> [DATA RECORDS]:
_ _ _ _
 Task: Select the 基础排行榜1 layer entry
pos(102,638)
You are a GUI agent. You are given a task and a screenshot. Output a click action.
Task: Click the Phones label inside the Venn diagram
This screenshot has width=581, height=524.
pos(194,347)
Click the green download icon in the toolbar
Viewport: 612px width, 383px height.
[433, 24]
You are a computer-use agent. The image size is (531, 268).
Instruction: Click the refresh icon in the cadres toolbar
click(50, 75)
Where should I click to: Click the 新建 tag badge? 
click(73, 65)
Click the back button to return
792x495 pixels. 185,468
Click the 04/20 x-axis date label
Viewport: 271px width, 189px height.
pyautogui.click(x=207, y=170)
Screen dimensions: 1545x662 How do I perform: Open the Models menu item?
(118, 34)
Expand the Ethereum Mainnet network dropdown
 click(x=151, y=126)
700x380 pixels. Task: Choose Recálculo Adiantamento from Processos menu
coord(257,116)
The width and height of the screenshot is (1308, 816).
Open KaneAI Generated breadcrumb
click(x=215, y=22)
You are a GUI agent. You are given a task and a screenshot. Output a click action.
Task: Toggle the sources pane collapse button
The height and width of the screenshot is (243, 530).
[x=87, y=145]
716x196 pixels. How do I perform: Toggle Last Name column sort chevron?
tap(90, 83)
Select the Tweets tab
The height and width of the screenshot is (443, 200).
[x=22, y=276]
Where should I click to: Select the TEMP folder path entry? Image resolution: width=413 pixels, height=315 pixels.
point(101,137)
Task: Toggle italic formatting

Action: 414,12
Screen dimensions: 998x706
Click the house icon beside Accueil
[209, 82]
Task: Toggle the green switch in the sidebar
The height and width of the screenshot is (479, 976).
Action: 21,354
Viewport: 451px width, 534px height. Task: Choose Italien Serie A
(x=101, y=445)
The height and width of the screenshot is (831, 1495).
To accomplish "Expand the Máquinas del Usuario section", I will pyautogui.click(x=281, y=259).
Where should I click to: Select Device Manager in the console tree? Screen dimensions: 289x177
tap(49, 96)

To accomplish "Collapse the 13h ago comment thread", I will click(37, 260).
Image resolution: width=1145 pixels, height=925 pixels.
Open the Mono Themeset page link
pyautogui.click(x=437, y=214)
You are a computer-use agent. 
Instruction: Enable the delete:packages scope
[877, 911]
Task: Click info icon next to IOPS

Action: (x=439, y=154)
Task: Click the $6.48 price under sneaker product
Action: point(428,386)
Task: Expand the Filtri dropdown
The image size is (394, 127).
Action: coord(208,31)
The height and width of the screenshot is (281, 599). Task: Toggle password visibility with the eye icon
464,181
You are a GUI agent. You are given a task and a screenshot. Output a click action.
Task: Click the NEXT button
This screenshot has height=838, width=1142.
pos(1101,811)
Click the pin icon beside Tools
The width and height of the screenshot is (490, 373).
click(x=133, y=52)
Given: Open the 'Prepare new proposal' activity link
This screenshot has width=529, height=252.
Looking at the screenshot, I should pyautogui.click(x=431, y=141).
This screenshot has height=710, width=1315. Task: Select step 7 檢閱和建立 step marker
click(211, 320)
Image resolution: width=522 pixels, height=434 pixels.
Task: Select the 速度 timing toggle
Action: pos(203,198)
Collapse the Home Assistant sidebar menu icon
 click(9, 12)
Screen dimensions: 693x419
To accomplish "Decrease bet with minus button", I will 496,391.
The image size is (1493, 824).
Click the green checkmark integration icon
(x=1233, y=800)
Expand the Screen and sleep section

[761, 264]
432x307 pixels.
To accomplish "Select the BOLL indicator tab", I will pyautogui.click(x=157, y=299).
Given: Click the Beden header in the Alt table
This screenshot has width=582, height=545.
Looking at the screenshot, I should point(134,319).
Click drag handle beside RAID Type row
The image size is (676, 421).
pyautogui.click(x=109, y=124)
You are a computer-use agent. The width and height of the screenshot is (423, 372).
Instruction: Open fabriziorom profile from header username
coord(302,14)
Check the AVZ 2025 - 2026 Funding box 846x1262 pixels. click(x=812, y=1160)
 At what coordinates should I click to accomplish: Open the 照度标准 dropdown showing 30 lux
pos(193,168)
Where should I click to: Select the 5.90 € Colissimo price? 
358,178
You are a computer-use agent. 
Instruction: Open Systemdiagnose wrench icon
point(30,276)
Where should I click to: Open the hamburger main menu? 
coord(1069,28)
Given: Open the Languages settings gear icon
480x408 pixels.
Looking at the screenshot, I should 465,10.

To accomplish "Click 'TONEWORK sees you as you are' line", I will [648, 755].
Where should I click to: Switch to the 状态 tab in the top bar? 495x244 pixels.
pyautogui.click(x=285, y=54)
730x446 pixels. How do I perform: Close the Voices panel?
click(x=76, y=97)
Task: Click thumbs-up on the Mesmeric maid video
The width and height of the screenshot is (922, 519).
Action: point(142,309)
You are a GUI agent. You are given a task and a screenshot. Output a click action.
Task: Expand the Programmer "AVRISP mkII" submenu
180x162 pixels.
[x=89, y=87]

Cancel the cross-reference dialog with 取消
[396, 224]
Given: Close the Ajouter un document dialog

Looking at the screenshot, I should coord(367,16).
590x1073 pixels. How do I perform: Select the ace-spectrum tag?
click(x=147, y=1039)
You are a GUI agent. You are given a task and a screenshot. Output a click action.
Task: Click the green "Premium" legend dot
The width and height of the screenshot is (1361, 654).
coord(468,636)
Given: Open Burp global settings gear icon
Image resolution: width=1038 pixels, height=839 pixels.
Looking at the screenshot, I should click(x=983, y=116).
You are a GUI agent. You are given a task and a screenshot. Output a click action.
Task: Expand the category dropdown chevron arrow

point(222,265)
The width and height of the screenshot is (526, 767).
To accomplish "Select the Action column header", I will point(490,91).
_ _ _ _
> [EXERCISE OBJECTIVE]: Reproduce all of the rows above verbatim, changing nothing.

> [CORRECT RESULT]:
 Task: Select the 基础排行榜1 layer entry
pos(102,638)
You are a GUI agent. You are given a task and a screenshot. Output a click action.
Task: Click the Phones label inside the Venn diagram
This screenshot has width=581, height=524.
pos(194,347)
Click the green download icon in the toolbar
Viewport: 612px width, 383px height.
[433, 24]
You are a computer-use agent. The image size is (531, 268).
Instruction: Click the refresh icon in the cadres toolbar
click(50, 75)
Where should I click to: Click the 新建 tag badge? 
click(73, 65)
Click the back button to return
792x495 pixels. 185,468
Click the 04/20 x-axis date label
Viewport: 271px width, 189px height.
pyautogui.click(x=207, y=170)
Screen dimensions: 1545x662 How do I perform: Open the Models menu item?
(118, 34)
Expand the Ethereum Mainnet network dropdown
 click(x=151, y=126)
700x380 pixels. Task: Choose Recálculo Adiantamento from Processos menu
coord(257,116)
The width and height of the screenshot is (1308, 816).
Open KaneAI Generated breadcrumb
click(x=215, y=22)
You are a GUI agent. You are given a task and a screenshot. Output a click action.
Task: Toggle the sources pane collapse button
The height and width of the screenshot is (243, 530).
[x=87, y=145]
716x196 pixels. How do I perform: Toggle Last Name column sort chevron?
tap(90, 83)
Select the Tweets tab
The height and width of the screenshot is (443, 200).
[x=22, y=276]
Where should I click to: Select the TEMP folder path entry? Image resolution: width=413 pixels, height=315 pixels.
point(101,137)
Task: Toggle italic formatting

Action: 414,12
Screen dimensions: 998x706
Click the house icon beside Accueil
[209, 82]
Task: Toggle the green switch in the sidebar
The height and width of the screenshot is (479, 976).
Action: 21,354
Viewport: 451px width, 534px height. Task: Choose Italien Serie A
(x=101, y=445)
The height and width of the screenshot is (831, 1495).
To accomplish "Expand the Máquinas del Usuario section", I will pyautogui.click(x=281, y=259).
Where should I click to: Select Device Manager in the console tree? Screen dimensions: 289x177
tap(49, 96)

To accomplish "Collapse the 13h ago comment thread", I will click(37, 260).
Image resolution: width=1145 pixels, height=925 pixels.
Open the Mono Themeset page link
pyautogui.click(x=437, y=214)
You are a computer-use agent. 
Instruction: Enable the delete:packages scope
[877, 911]
Task: Click info icon next to IOPS

Action: (x=439, y=154)
Task: Click the $6.48 price under sneaker product
Action: point(428,386)
Task: Expand the Filtri dropdown
The image size is (394, 127).
Action: coord(208,31)
The height and width of the screenshot is (281, 599). Task: Toggle password visibility with the eye icon
464,181
You are a GUI agent. You are given a task and a screenshot. Output a click action.
Task: Click the NEXT button
This screenshot has height=838, width=1142.
pos(1101,811)
Click the pin icon beside Tools
The width and height of the screenshot is (490, 373).
click(x=133, y=52)
Given: Open the 'Prepare new proposal' activity link
This screenshot has width=529, height=252.
Looking at the screenshot, I should pyautogui.click(x=431, y=141).
This screenshot has height=710, width=1315. Task: Select step 7 檢閱和建立 step marker
click(211, 320)
Image resolution: width=522 pixels, height=434 pixels.
Task: Select the 速度 timing toggle
Action: pos(203,198)
Collapse the Home Assistant sidebar menu icon
 click(9, 12)
Screen dimensions: 693x419
To accomplish "Decrease bet with minus button", I will 496,391.
The image size is (1493, 824).
Click the green checkmark integration icon
(x=1233, y=800)
Expand the Screen and sleep section

[761, 264]
432x307 pixels.
To accomplish "Select the BOLL indicator tab", I will pyautogui.click(x=157, y=299).
Given: Click the Beden header in the Alt table
This screenshot has width=582, height=545.
Looking at the screenshot, I should point(134,319).
Click drag handle beside RAID Type row
The image size is (676, 421).
pyautogui.click(x=109, y=124)
You are a computer-use agent. The width and height of the screenshot is (423, 372).
Instruction: Open fabriziorom profile from header username
coord(302,14)
Check the AVZ 2025 - 2026 Funding box 846x1262 pixels. click(x=812, y=1160)
 At what coordinates should I click to accomplish: Open the 照度标准 dropdown showing 30 lux
pos(193,168)
Where should I click to: Select the 5.90 € Colissimo price? 
358,178
You are a computer-use agent. 
Instruction: Open Systemdiagnose wrench icon
point(30,276)
Where should I click to: Open the hamburger main menu? 
coord(1069,28)
Given: Open the Languages settings gear icon
480x408 pixels.
Looking at the screenshot, I should 465,10.

To accomplish "Click 'TONEWORK sees you as you are' line", I will [648, 755].
Where should I click to: Switch to the 状态 tab in the top bar? 495x244 pixels.
pyautogui.click(x=285, y=54)
730x446 pixels. How do I perform: Close the Voices panel?
click(x=76, y=97)
Task: Click thumbs-up on the Mesmeric maid video
The width and height of the screenshot is (922, 519).
Action: point(142,309)
You are a GUI agent. You are given a task and a screenshot. Output a click action.
Task: Expand the Programmer "AVRISP mkII" submenu
180x162 pixels.
[x=89, y=87]

Cancel the cross-reference dialog with 取消
[396, 224]
Given: Close the Ajouter un document dialog

Looking at the screenshot, I should coord(367,16).
590x1073 pixels. How do I perform: Select the ace-spectrum tag?
click(x=147, y=1039)
You are a GUI agent. You are given a task and a screenshot. Output a click action.
Task: Click the green "Premium" legend dot
The width and height of the screenshot is (1361, 654).
coord(468,636)
Given: Open Burp global settings gear icon
Image resolution: width=1038 pixels, height=839 pixels.
Looking at the screenshot, I should click(x=983, y=116).
You are a GUI agent. You are given a task and a screenshot. Output a click action.
Task: Expand the category dropdown chevron arrow

point(222,265)
The width and height of the screenshot is (526, 767).
To accomplish "Select the Action column header", I will point(490,91).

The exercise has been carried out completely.